Stored data entries:
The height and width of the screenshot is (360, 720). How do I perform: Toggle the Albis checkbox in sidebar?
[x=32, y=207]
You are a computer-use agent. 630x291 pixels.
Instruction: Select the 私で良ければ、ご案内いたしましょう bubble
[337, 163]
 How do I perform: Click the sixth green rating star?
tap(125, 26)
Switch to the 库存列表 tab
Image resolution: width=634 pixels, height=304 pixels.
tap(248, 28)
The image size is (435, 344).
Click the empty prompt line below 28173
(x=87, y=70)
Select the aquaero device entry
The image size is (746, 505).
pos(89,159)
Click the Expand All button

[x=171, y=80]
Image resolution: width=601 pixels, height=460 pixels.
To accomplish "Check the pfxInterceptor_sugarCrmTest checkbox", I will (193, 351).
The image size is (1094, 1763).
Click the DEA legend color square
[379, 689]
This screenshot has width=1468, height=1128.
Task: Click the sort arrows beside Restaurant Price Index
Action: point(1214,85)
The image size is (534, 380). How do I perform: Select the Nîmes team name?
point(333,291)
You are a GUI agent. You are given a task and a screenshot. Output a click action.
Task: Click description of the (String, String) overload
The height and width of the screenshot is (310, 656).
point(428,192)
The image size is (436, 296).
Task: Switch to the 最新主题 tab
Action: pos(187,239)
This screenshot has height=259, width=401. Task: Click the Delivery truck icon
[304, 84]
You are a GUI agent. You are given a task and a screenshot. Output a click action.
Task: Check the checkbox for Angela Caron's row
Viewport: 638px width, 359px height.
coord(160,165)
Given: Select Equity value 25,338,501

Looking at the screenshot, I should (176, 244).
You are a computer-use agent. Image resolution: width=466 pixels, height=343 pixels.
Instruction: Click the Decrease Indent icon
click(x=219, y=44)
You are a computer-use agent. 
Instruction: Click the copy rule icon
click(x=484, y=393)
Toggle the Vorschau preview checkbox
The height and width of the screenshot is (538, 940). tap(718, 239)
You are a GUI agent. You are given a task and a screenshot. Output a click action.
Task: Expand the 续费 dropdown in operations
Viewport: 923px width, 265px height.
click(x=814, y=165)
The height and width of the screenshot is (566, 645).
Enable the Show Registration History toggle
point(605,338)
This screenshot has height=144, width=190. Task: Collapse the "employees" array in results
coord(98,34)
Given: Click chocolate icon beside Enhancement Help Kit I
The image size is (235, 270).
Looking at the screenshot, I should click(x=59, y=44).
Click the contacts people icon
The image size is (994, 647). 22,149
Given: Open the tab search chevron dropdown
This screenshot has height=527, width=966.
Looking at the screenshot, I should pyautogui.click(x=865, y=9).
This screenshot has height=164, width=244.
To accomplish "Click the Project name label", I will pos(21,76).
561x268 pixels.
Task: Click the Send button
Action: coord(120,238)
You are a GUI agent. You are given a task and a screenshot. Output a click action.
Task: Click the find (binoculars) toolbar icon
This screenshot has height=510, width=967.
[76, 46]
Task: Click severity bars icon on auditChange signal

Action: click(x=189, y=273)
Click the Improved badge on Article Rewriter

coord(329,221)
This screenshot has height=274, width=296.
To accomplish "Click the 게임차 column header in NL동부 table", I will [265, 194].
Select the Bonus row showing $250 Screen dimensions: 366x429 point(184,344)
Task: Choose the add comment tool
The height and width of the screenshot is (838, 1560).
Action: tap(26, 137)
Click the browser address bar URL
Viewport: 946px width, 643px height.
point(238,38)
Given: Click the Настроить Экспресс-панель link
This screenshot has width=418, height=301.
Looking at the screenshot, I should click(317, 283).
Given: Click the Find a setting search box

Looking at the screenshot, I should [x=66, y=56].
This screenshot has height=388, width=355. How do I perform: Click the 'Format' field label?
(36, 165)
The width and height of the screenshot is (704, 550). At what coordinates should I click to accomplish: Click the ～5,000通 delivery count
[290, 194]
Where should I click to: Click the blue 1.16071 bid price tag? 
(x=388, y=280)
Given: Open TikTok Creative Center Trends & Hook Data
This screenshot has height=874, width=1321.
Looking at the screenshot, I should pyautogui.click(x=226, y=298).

### Problem description:
What is needed is an exact copy of all the data above.

### The answer:
The height and width of the screenshot is (360, 720). How do I perform: Toggle the Albis checkbox in sidebar?
[x=32, y=207]
You are a computer-use agent. 630x291 pixels.
Instruction: Select the 私で良ければ、ご案内いたしましょう bubble
[337, 163]
 How do I perform: Click the sixth green rating star?
tap(125, 26)
Switch to the 库存列表 tab
Image resolution: width=634 pixels, height=304 pixels.
tap(248, 28)
The image size is (435, 344).
Click the empty prompt line below 28173
(x=87, y=70)
Select the aquaero device entry
The image size is (746, 505).
pos(89,159)
Click the Expand All button

[x=171, y=80]
Image resolution: width=601 pixels, height=460 pixels.
To accomplish "Check the pfxInterceptor_sugarCrmTest checkbox", I will (193, 351).
The image size is (1094, 1763).
Click the DEA legend color square
[379, 689]
This screenshot has width=1468, height=1128.
Task: Click the sort arrows beside Restaurant Price Index
Action: point(1214,85)
The image size is (534, 380). How do I perform: Select the Nîmes team name?
point(333,291)
You are a GUI agent. You are given a task and a screenshot. Output a click action.
Task: Click description of the (String, String) overload
The height and width of the screenshot is (310, 656).
point(428,192)
The image size is (436, 296).
Task: Switch to the 最新主题 tab
Action: pos(187,239)
This screenshot has height=259, width=401. Task: Click the Delivery truck icon
[304, 84]
You are a GUI agent. You are given a task and a screenshot. Output a click action.
Task: Check the checkbox for Angela Caron's row
Viewport: 638px width, 359px height.
coord(160,165)
Given: Select Equity value 25,338,501

Looking at the screenshot, I should (176, 244).
You are a computer-use agent. Image resolution: width=466 pixels, height=343 pixels.
Instruction: Click the Decrease Indent icon
click(x=219, y=44)
You are a computer-use agent. 
Instruction: Click the copy rule icon
click(x=484, y=393)
Toggle the Vorschau preview checkbox
The height and width of the screenshot is (538, 940). tap(718, 239)
You are a GUI agent. You are given a task and a screenshot. Output a click action.
Task: Expand the 续费 dropdown in operations
Viewport: 923px width, 265px height.
click(x=814, y=165)
The height and width of the screenshot is (566, 645).
Enable the Show Registration History toggle
point(605,338)
This screenshot has height=144, width=190. Task: Collapse the "employees" array in results
coord(98,34)
Given: Click chocolate icon beside Enhancement Help Kit I
The image size is (235, 270).
Looking at the screenshot, I should click(x=59, y=44).
Click the contacts people icon
The image size is (994, 647). 22,149
Given: Open the tab search chevron dropdown
This screenshot has height=527, width=966.
Looking at the screenshot, I should pyautogui.click(x=865, y=9).
This screenshot has height=164, width=244.
To accomplish "Click the Project name label", I will pos(21,76).
561x268 pixels.
Task: Click the Send button
Action: coord(120,238)
You are a GUI agent. You are given a task and a screenshot. Output a click action.
Task: Click the find (binoculars) toolbar icon
This screenshot has height=510, width=967.
[76, 46]
Task: Click severity bars icon on auditChange signal

Action: click(x=189, y=273)
Click the Improved badge on Article Rewriter

coord(329,221)
This screenshot has height=274, width=296.
To accomplish "Click the 게임차 column header in NL동부 table", I will [265, 194].
Select the Bonus row showing $250 Screen dimensions: 366x429 point(184,344)
Task: Choose the add comment tool
The height and width of the screenshot is (838, 1560).
Action: tap(26, 137)
Click the browser address bar URL
Viewport: 946px width, 643px height.
point(238,38)
Given: Click the Настроить Экспресс-панель link
This screenshot has width=418, height=301.
Looking at the screenshot, I should click(317, 283).
Given: Click the Find a setting search box

Looking at the screenshot, I should [x=66, y=56].
This screenshot has height=388, width=355. How do I perform: Click the 'Format' field label?
(36, 165)
The width and height of the screenshot is (704, 550). At what coordinates should I click to accomplish: Click the ～5,000通 delivery count
[290, 194]
Where should I click to: Click the blue 1.16071 bid price tag? 
(x=388, y=280)
Given: Open TikTok Creative Center Trends & Hook Data
This screenshot has height=874, width=1321.
Looking at the screenshot, I should pyautogui.click(x=226, y=298).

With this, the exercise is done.